### Selected extract
I don't have any problem with most security guards; most are just good guys trying to make a living. A few might even standing next to you in real police uniform in a couple of years, but the temptation to "play cop" when you are given a "special police" or "constable" badge can be hard to resist. If any are reading this post listen carefully: if and when you do ever cross over and become a police officer you'll learn that wearing a real badge is infinitely more satisfying than playing the role and don't jepordize your chances by waving some piece of tin around. Like Peter Parker's uncle says: "With great power comes great responsibility."
(sorry a bit off the topic)


----------



## mpd61 (Aug 7, 2002)

fscpd903 said:


> PJM#15 said:
> 
> 
> > To sum everything up PJM#15 I try not to take the word public safety to mean anything but a department that your individual department falls under, and try not to make any connotation that a public safety officer has to be a Police Officer. They can be security guards also and I believe this is why the malls use this term public safety. Police Officers are just that.. Police Officers with full police authority and in some cases fall under the same department as security officers or firefighters/EMT's which is called The Department of Public Safety.

(Rows showing where targets appear)

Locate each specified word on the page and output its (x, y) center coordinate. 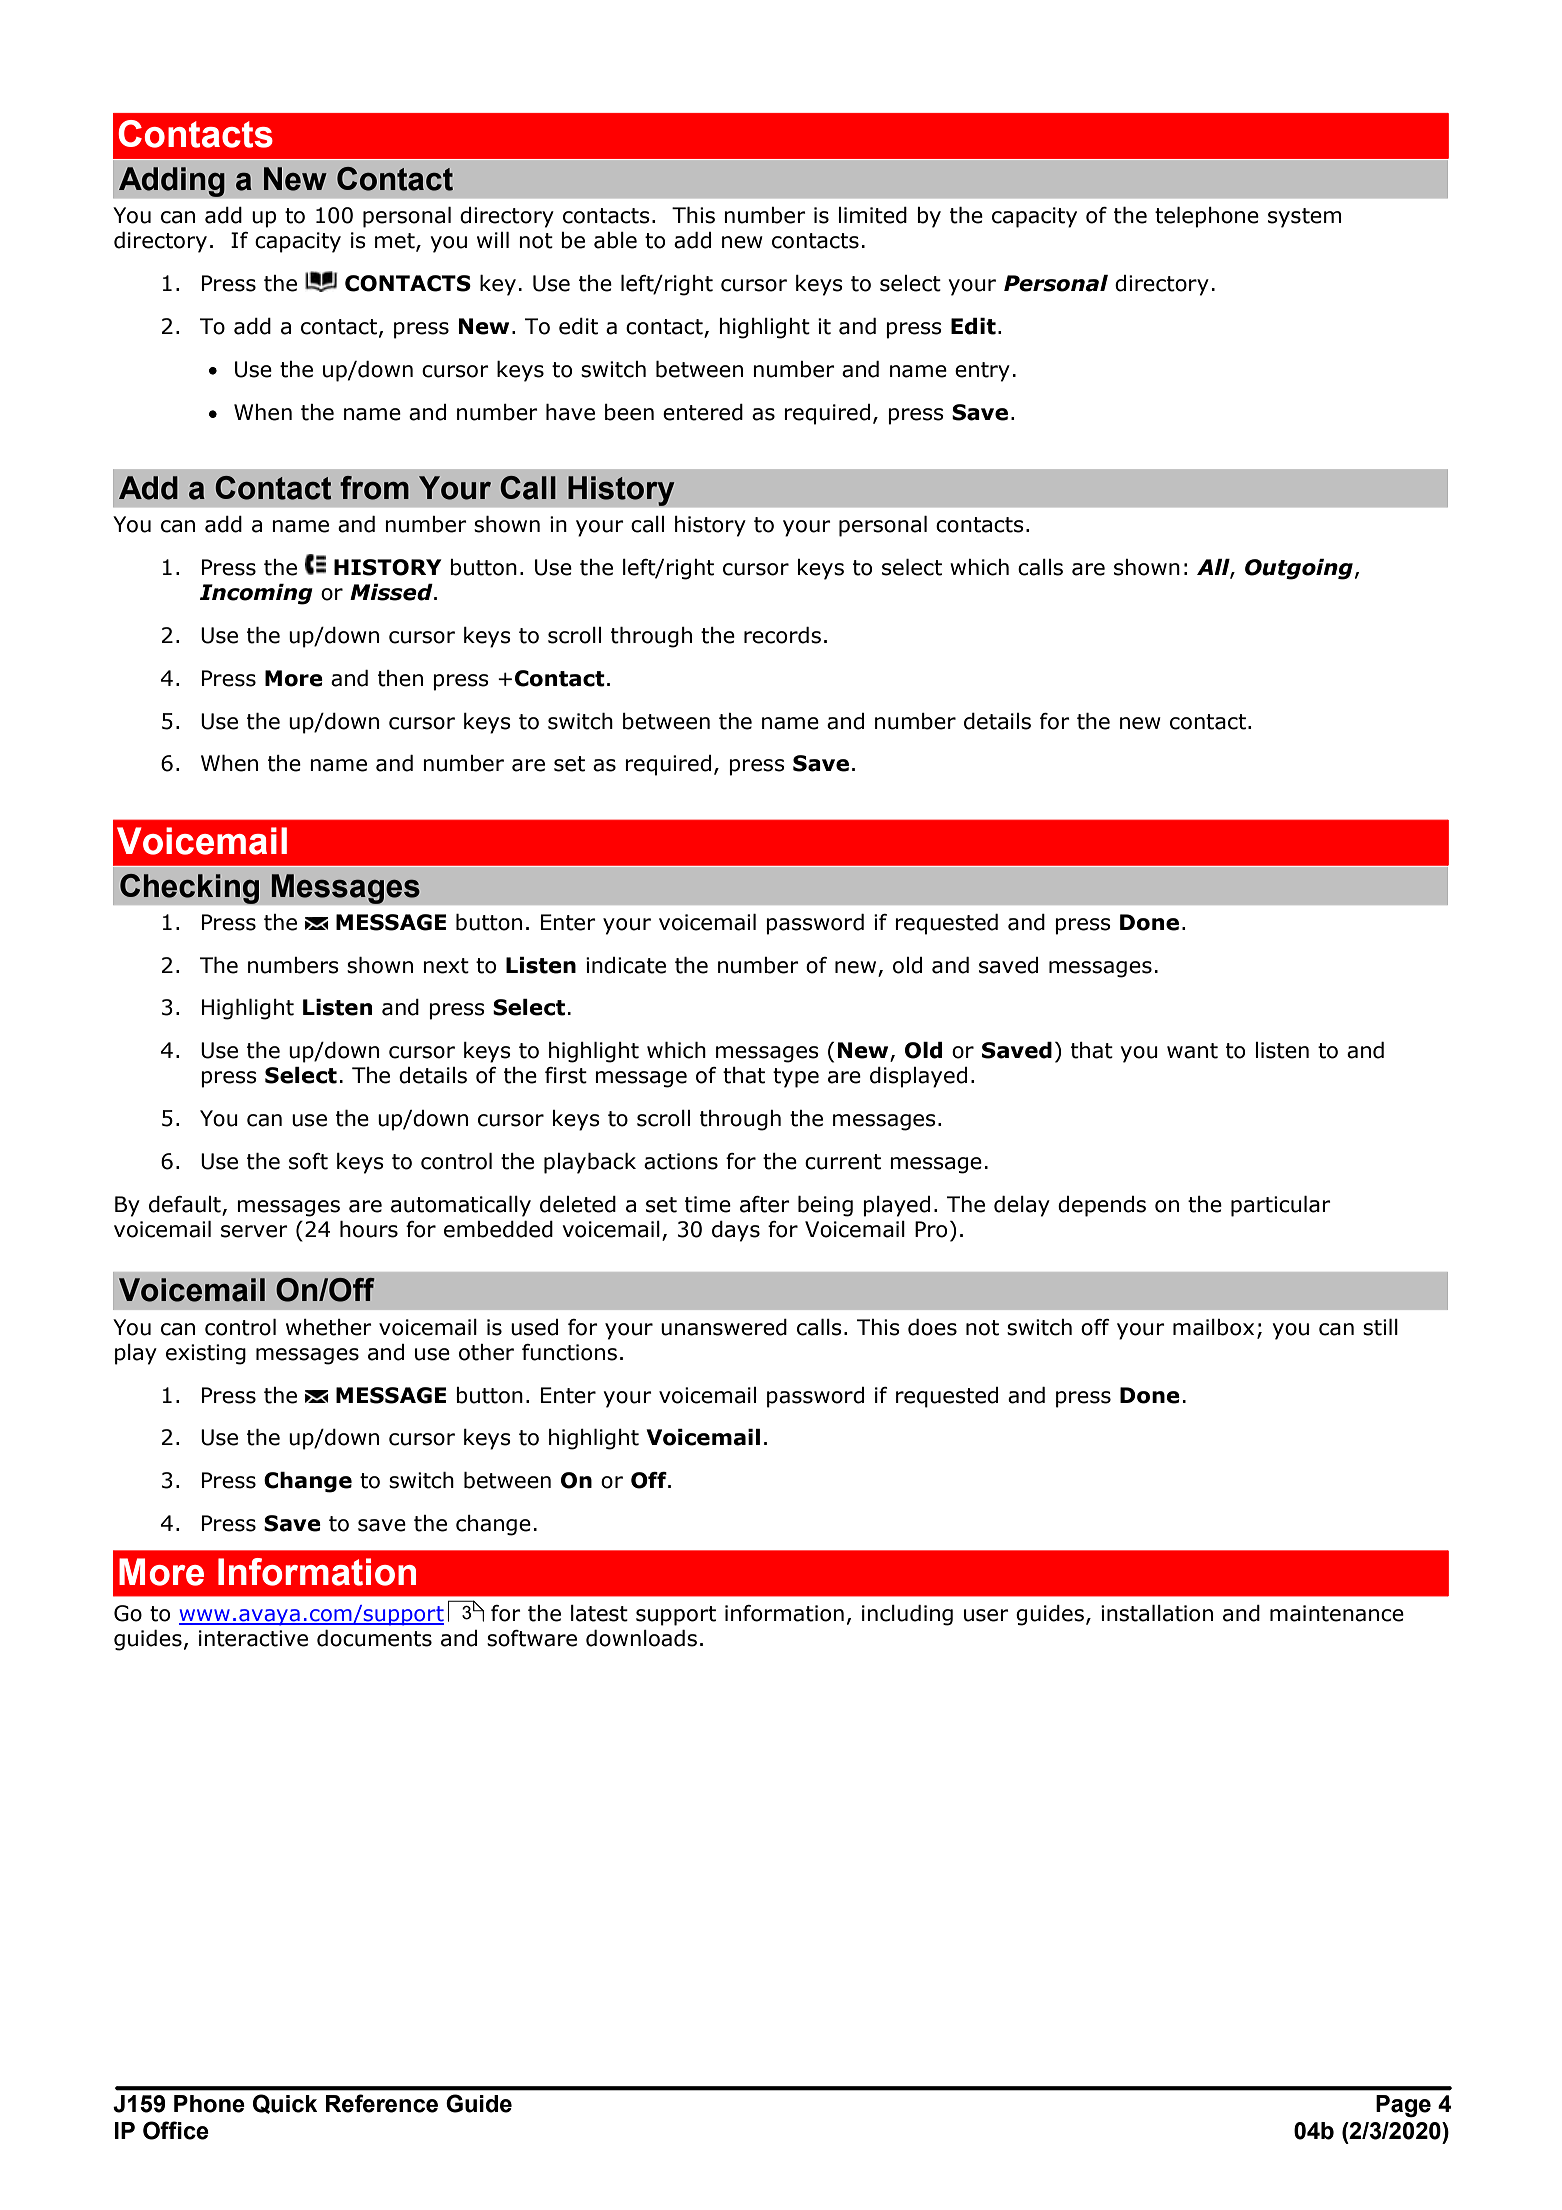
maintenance (1337, 1613)
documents (374, 1638)
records (782, 635)
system (1304, 218)
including (907, 1615)
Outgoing (1299, 569)
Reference (382, 2103)
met (396, 242)
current (843, 1162)
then (400, 678)
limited (872, 215)
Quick (285, 2104)
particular (1281, 1206)
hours (369, 1229)
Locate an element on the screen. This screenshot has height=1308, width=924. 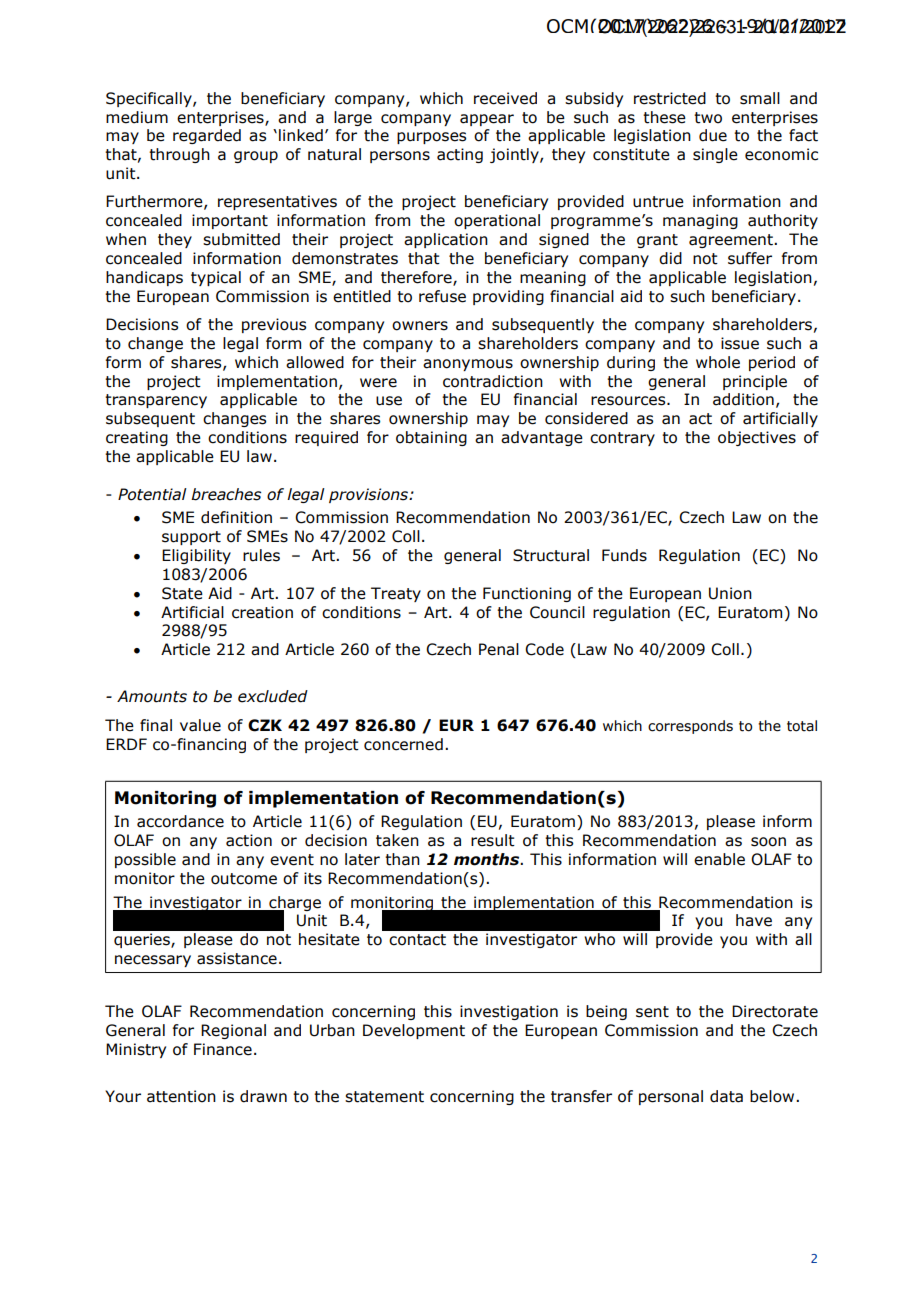
transparency is located at coordinates (156, 401).
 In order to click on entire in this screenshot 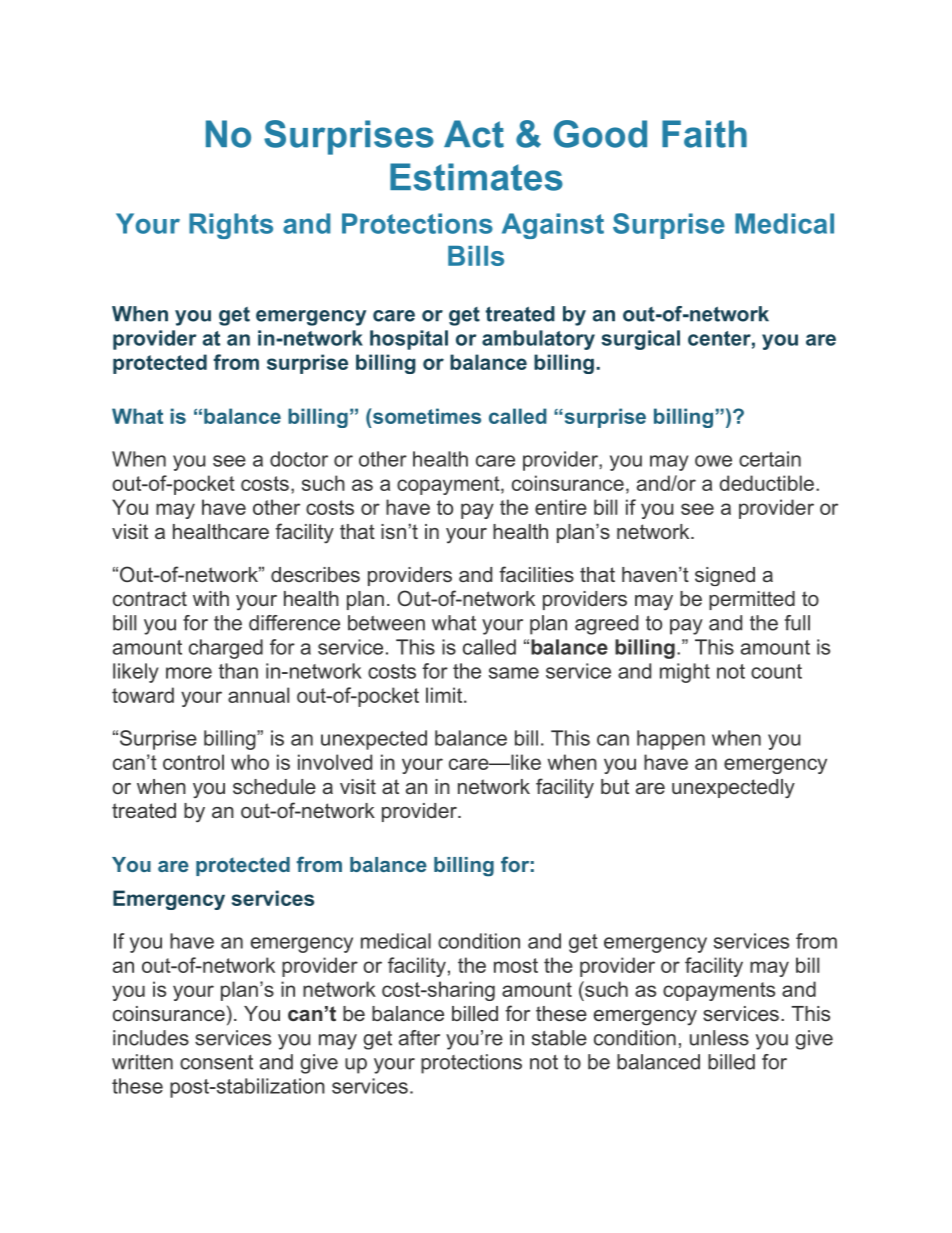, I will do `click(561, 507)`.
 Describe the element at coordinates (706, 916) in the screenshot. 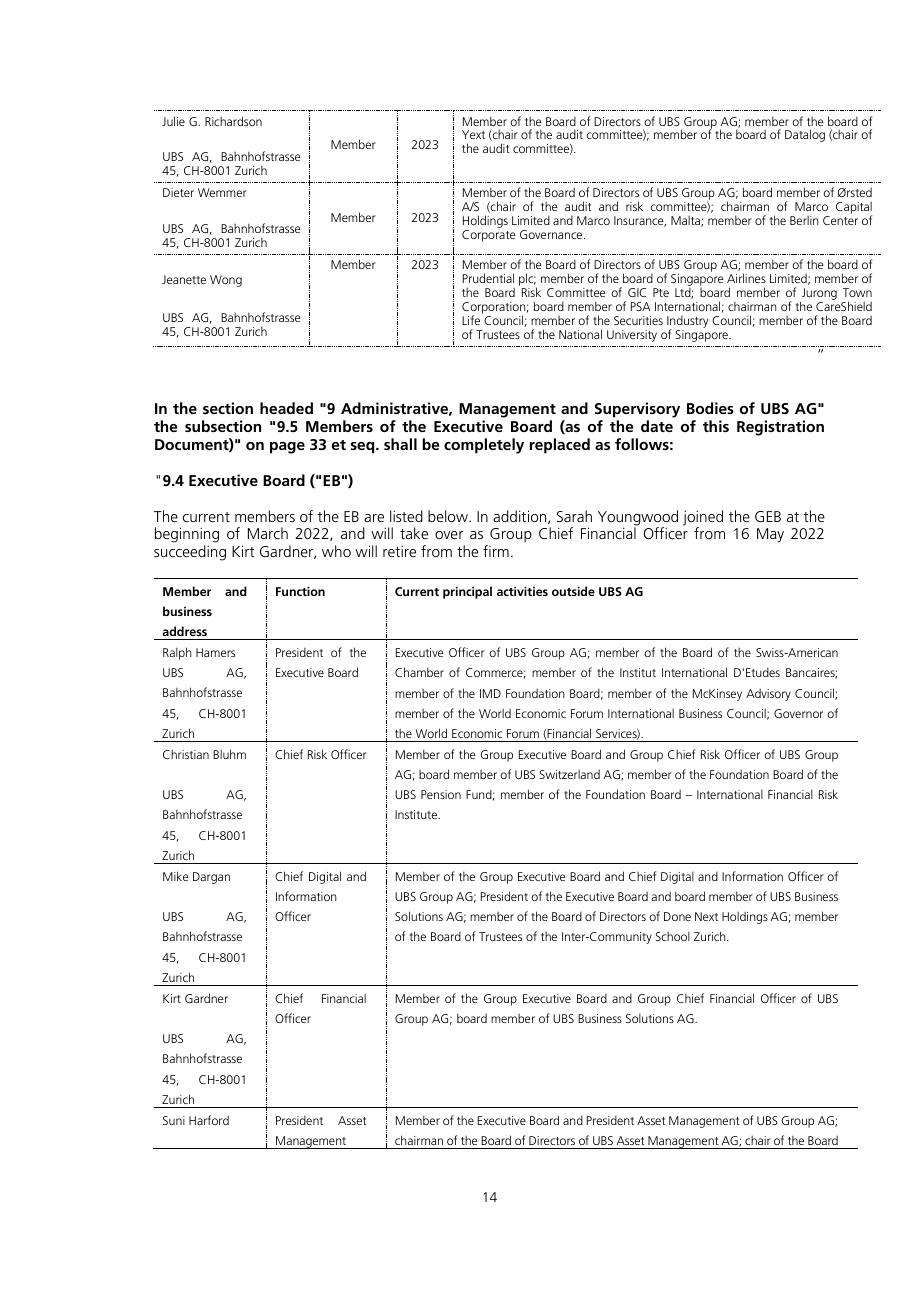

### Instructions for the task
Quote the whole forum excerpt on security guards and police officers above, word for word.

### Expected output
I don't have any problem with most security guards; most are just good guys trying to make a living. A few might even standing next to you in real police uniform in a couple of years, but the temptation to "play cop" when you are given a "special police" or "constable" badge can be hard to resist. If any are reading this post listen carefully: if and when you do ever cross over and become a police officer you'll learn that wearing a real badge is infinitely more satisfying than playing the role and don't jepordize your chances by waving some piece of tin around. Like Peter Parker's uncle says: "With great power comes great responsibility."
(sorry a bit off the topic)


----------



## mpd61 (Aug 7, 2002)

fscpd903 said:


> PJM#15 said:
> 
> 
> > To sum everything up PJM#15 I try not to take the word public safety to mean anything but a department that your individual department falls under, and try not to make any connotation that a public safety officer has to be a Police Officer. They can be security guards also and I believe this is why the malls use this term public safety. Police Officers are just that.. Police Officers with full police authority and in some cases fall under the same department as security officers or firefighters/EMT's which is called The Department of Public Safety.